In 2025, UNICEF Togo named Apampa as a champion of children's rights in recognition of her commitment to gender equality and access to education. Alongside UNICEF and the French embassy in Togo, she established the "Stop Violence: For Her, With You" (Stop aux violences : Pour Elle, Avec Vous) project. Apampa has also collaborated with the United States Agency for International Development with the "Thank You My Heroes" (Merci mon héros) to raise awareness of the rights of women and children.

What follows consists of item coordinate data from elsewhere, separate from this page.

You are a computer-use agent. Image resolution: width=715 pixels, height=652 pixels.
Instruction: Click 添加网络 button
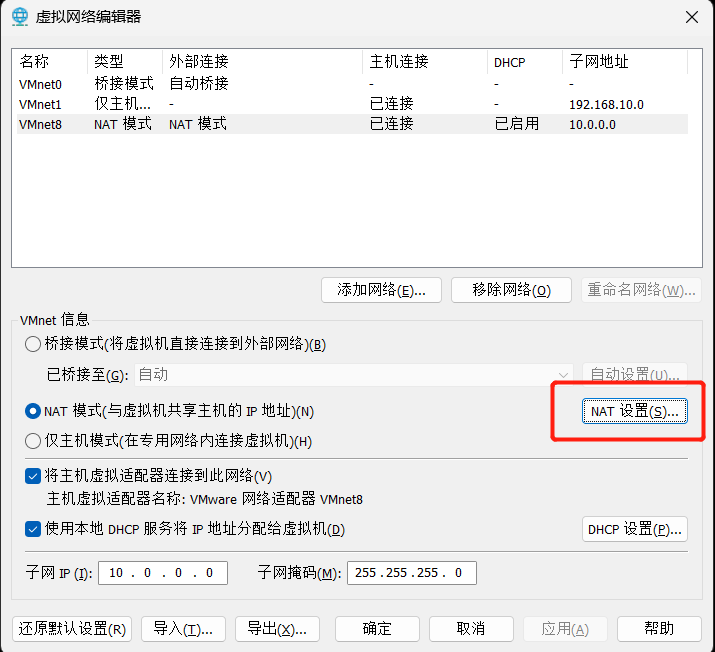[381, 290]
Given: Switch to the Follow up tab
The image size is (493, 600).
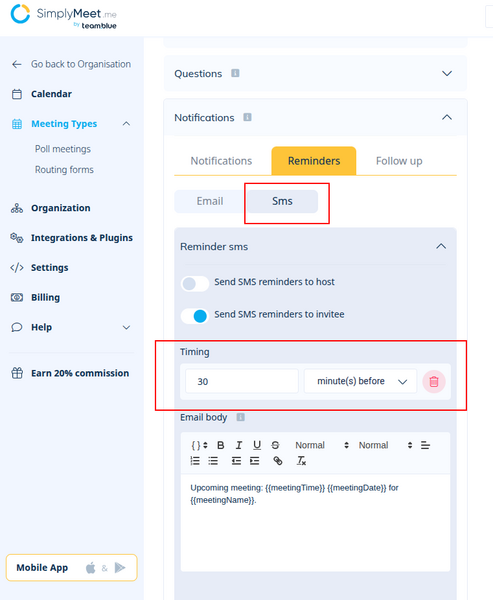Looking at the screenshot, I should 399,161.

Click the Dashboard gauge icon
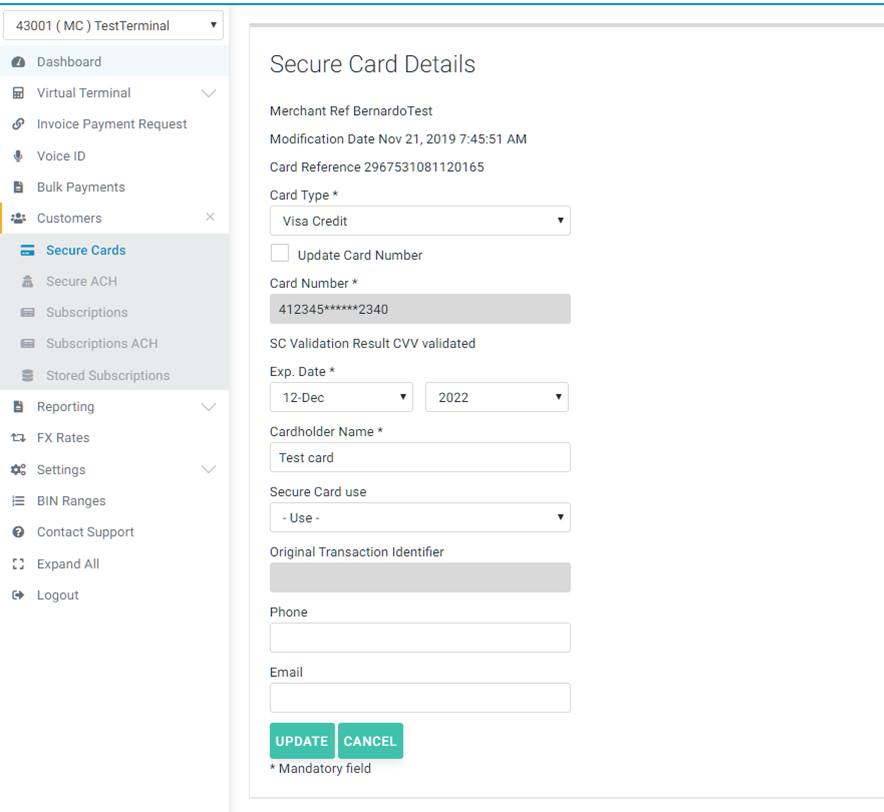click(18, 62)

Also in 2025, Apampa was part of the relaunch of the International Council for Dialogue and Partnership in Togo, which aims to work with local authorities, civil society organisations, businesses and the Togolese diaspora to strengthen local governance and cooperation, mobilise collective intelligence and digital technology, and promote global health and health resilience.

== Recognition ==
In 2022, Apampa was named as one of the 60 most influential women in Africa concerning sustainable development. In 2025, she was named one of the top 100 women of the year by Global Actu.

On 6 January 2025, Apampa was received in an audience with the Prime Minister of Togo, Victoire Tomegah Dogbé, in recognition of her work in the fields of media, social issues and culture.